There are three basic sizes of window cards:


14" x 22"


8" x 14"


22" x 28" (vertical)

The artwork on the window cards released by movie studios and/or the NSS may or may not be the same as that of the one-sheet. They are normally printed in full color, but lack the detail, color and artwork found on other size posters. The standard window cards have a top blank border of approximately 4" to 6" inches. This border was used by the theatre to write in the dates and show times of the featured film. Sometimes the theatres would staple paper banners with the theatre's name in this blank area. Midget window cards also have a border on the top. Jumbo window cards do not.

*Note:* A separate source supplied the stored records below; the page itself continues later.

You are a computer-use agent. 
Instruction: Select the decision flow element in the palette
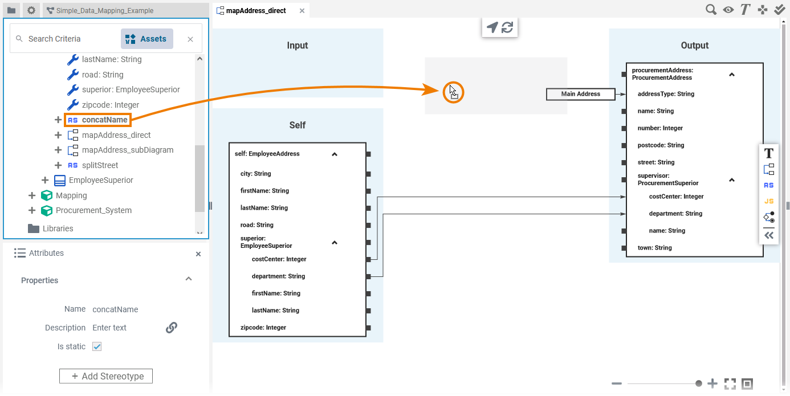click(x=768, y=217)
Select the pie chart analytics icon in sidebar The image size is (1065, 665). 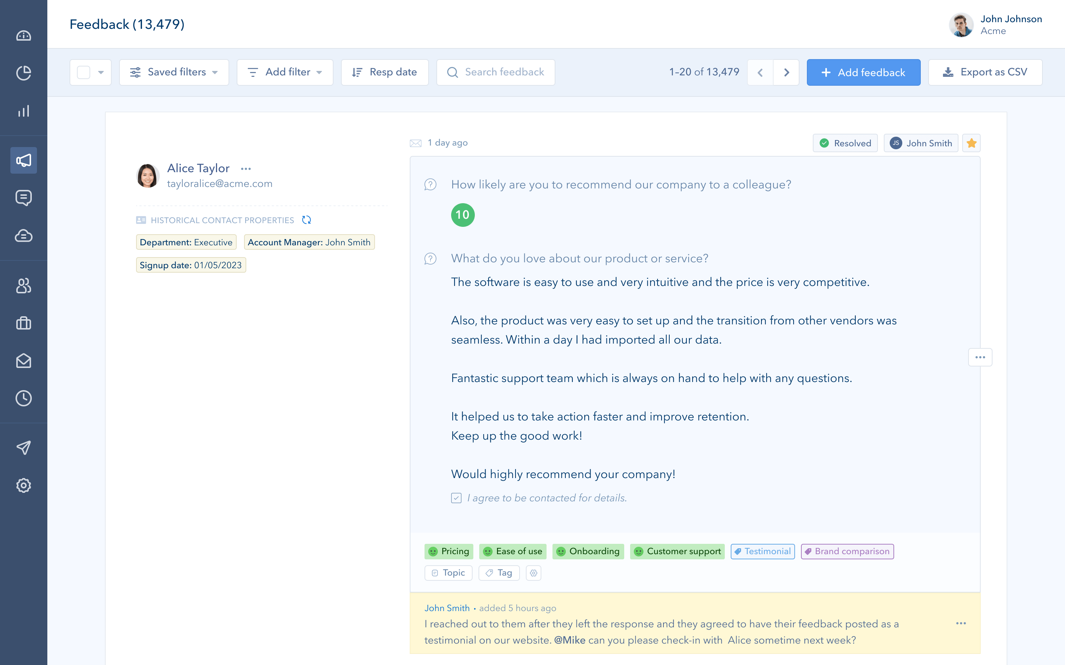(x=23, y=73)
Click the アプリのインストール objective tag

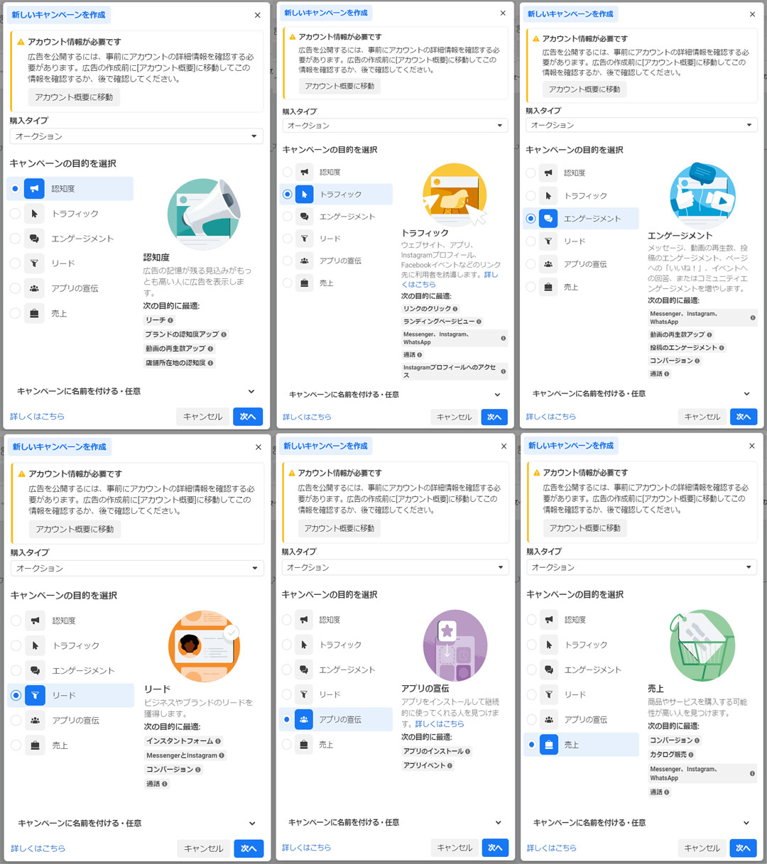(433, 751)
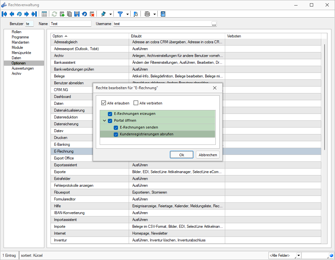
Task: Confirm the dialog with Ok
Action: [x=182, y=155]
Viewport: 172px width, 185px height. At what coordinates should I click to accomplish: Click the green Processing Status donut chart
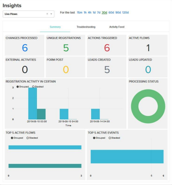tap(148, 106)
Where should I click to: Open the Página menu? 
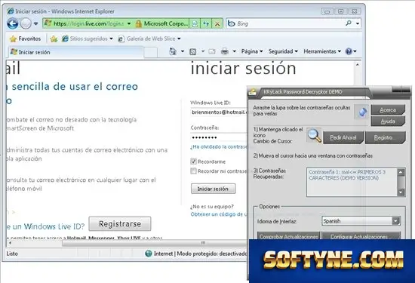click(252, 51)
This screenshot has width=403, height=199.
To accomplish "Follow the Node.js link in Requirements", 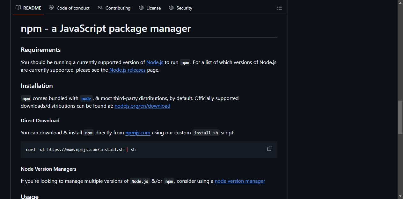I will [x=155, y=62].
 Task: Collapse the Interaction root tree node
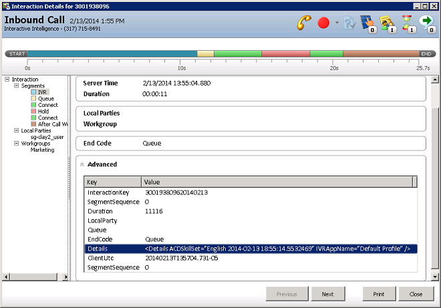[x=7, y=80]
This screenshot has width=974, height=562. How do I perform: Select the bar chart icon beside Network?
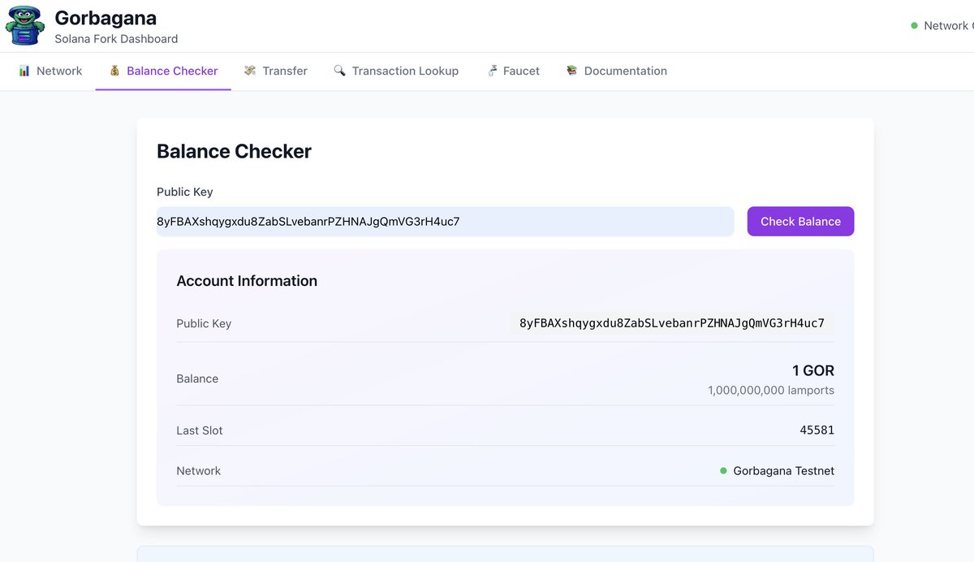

Click HERE for Size Comparison


Secondary Printers of Window Cards

Window Card As a Collectable


Standard sized window cards were first introduced in the 1910's, shortly after the one-sheet and lobby cards. The earliest window cards were produced in both the standard and the jumbo sizes. Midget window cards were not introduced until the 1930s.

Window cards were initially printed by the movie studios and/or the National Screen Service ("NSS") on cheap card stock, which made them more versatile than the paper materials.

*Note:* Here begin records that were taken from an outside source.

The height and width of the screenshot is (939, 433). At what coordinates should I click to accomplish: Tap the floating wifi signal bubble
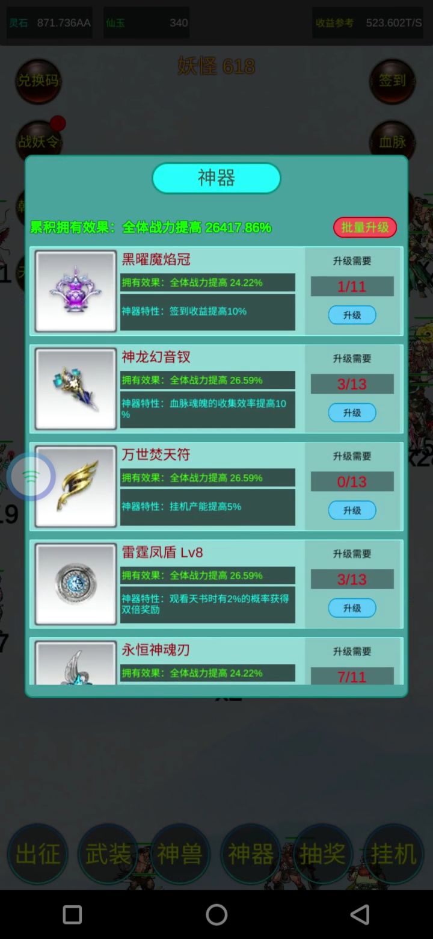(x=31, y=476)
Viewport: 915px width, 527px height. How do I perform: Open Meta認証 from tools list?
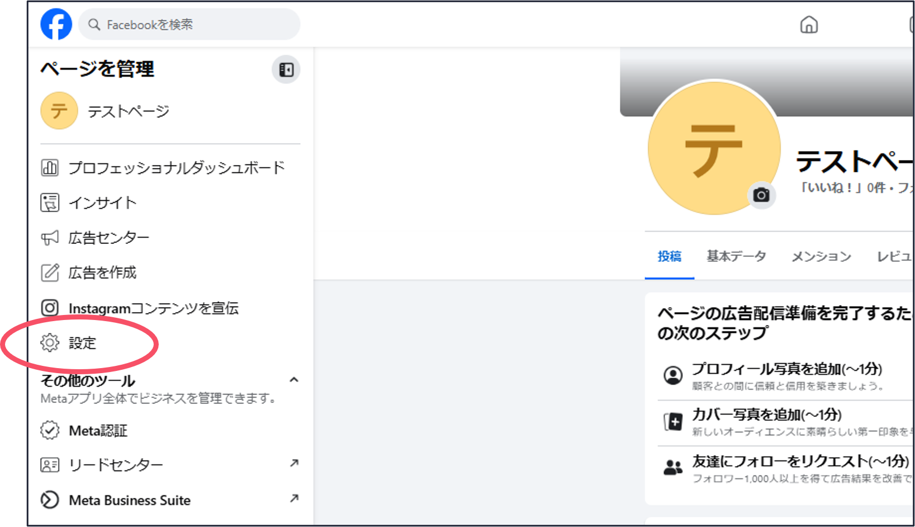[x=98, y=431]
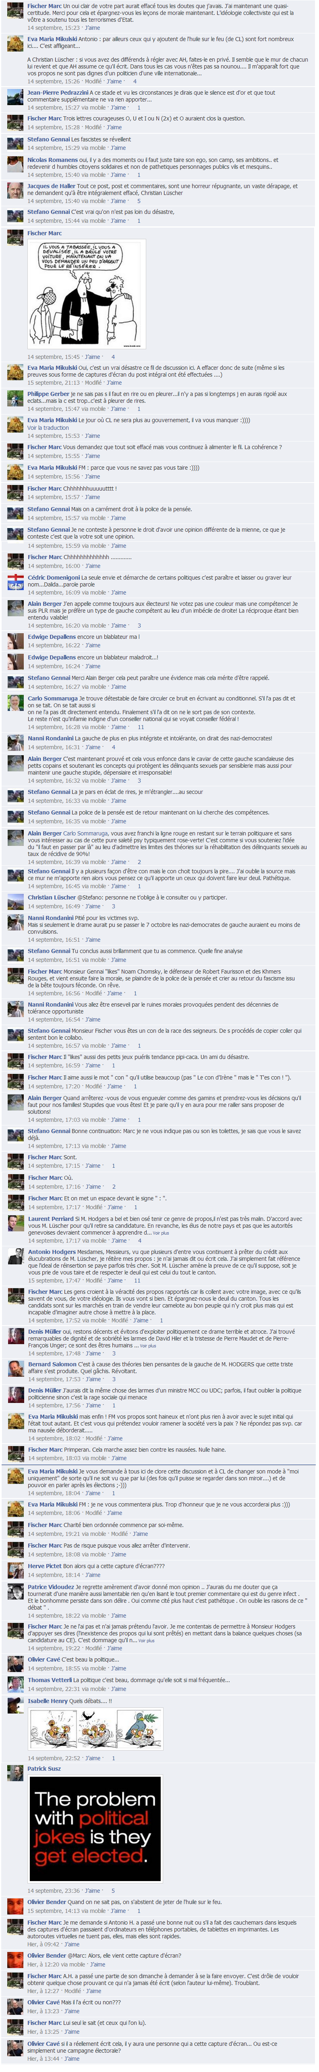Screen dimensions: 319x2072
Task: Click Patrick Susz's avatar thumbnail
Action: tap(14, 1774)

Window cards were initially printed using a brown-and-white rotogravure process. In the 1920's, studios began producing their card stock materials through a process known as photogelatin/collotype or heliotype. This process initially offered one, than two, than three colors.

Window cards were designed as a "mass advertising" tool. However, around 1984, advertising strategies changed and window cards in all three sizes were phased out. Movie studios felt they could better utilize mass advertising dollars in TV, radio and newspaper advertising. In addition, theatres introduced the mini sheet which is produced in larger numbers.


In the 1940's, several independent printing houses began releasing less expensive versions of the studio and/or NSS -produced window cards. These cheaper alternatives were particular popular with small city theatres and theatres located in rural areas. Because window cards were purchased in bulk, the independently produced window cards were much more cost effective for the theatres and film exchanges than were the studio/NSS-produced versions.

The three main independent printing houses known for their window cards were:

Benton Card Company

Globe Company

Hatch Show Prints.

The independent printers began producing their version of the standard size window cards around the 1940's. Because their main intent was to provide an even cheaper window card for use by theatres and film exchanges, the window cards produced by these independent printers were even more lackluster than the movie studio versions. Most of the window cards were printed in either one, two or three colors. The artwork was normally different from the studio/NSS-produced materials.


Because window cards were produced in large quantities, they are not considered as valuable as other sizes of posters. Within the category of window cards, there is a wide disparity in the value of studio-produced window cards and those produced by independent printers. Studio/NSS-produced window cards are considerably more collectible than those that were independently produced. In fact, some collectors do not even consider the independently-produced window cards to have any value at all.

Window cards, particularly those produced by the studios and/or the NSS, are popular with some collectors because of their frameable size and because they are cheaper to obtain than other materials from the same time period. Even independently-produced window cards are considered collectible to some, as they may be the only opportunity to acquire materials on a particular movie.

Window cards were normally shipped to the theatre and/or film exhibitors flat. Since they were normally not originally folded, window cards lose their value if they contain fold lines or creases. Window cards also lose their value if the top blank border has been trimmed off. Writing or other printing on the blank border of a window cards does not affect its value as a collectible.